## Work request
Strip out the pictures and transcribe the records that follow exactly.

[Stored records]
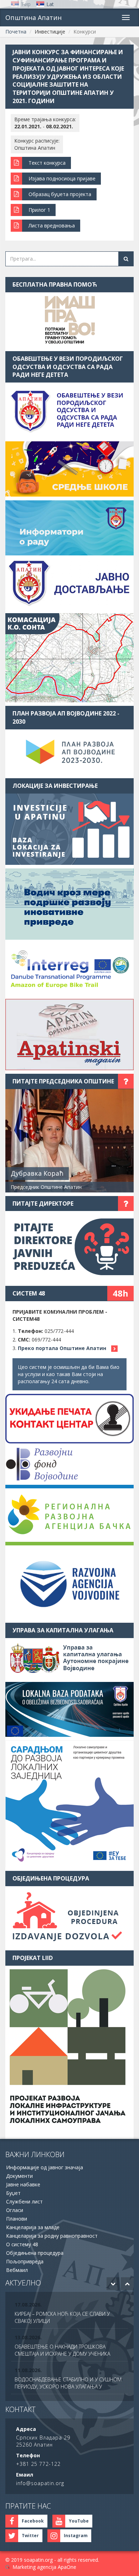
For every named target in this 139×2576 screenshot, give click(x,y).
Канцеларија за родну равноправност (52, 2235)
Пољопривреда (24, 2261)
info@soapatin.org (40, 2483)
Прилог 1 (39, 209)
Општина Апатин (33, 17)
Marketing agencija (34, 2567)
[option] (69, 2313)
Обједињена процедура (34, 2252)
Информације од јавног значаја (44, 2167)
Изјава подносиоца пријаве (62, 178)
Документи (19, 2175)
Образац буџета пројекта (60, 194)
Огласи (14, 2210)
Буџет (13, 2193)
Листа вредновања (52, 225)
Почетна (15, 31)
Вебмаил (17, 2270)
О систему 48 (22, 2244)
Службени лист (24, 2201)
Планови (16, 2218)
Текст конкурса (47, 162)
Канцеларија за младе (33, 2227)
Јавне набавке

## Solution
For every named target in this 139×2576 screenshot, give click(x,y).
Канцеларија за родну равноправност (52, 2235)
Пољопривреда (24, 2261)
info@soapatin.org (40, 2483)
Прилог 1 (39, 209)
Општина Апатин (33, 17)
Marketing agencija (34, 2567)
[option] (69, 2313)
Обједињена процедура (34, 2252)
Информације од јавног значаја (44, 2167)
Изјава подносиоца пријаве (62, 178)
Документи (19, 2175)
Образац буџета пројекта (60, 194)
Огласи (14, 2210)
Буџет (13, 2193)
Листа вредновања (52, 225)
Почетна (15, 31)
Вебмаил (17, 2270)
О систему 48 (22, 2244)
Службени лист (24, 2201)
Планови (16, 2218)
Текст конкурса (47, 162)
Канцеларија за младе (33, 2227)
Јавне набавке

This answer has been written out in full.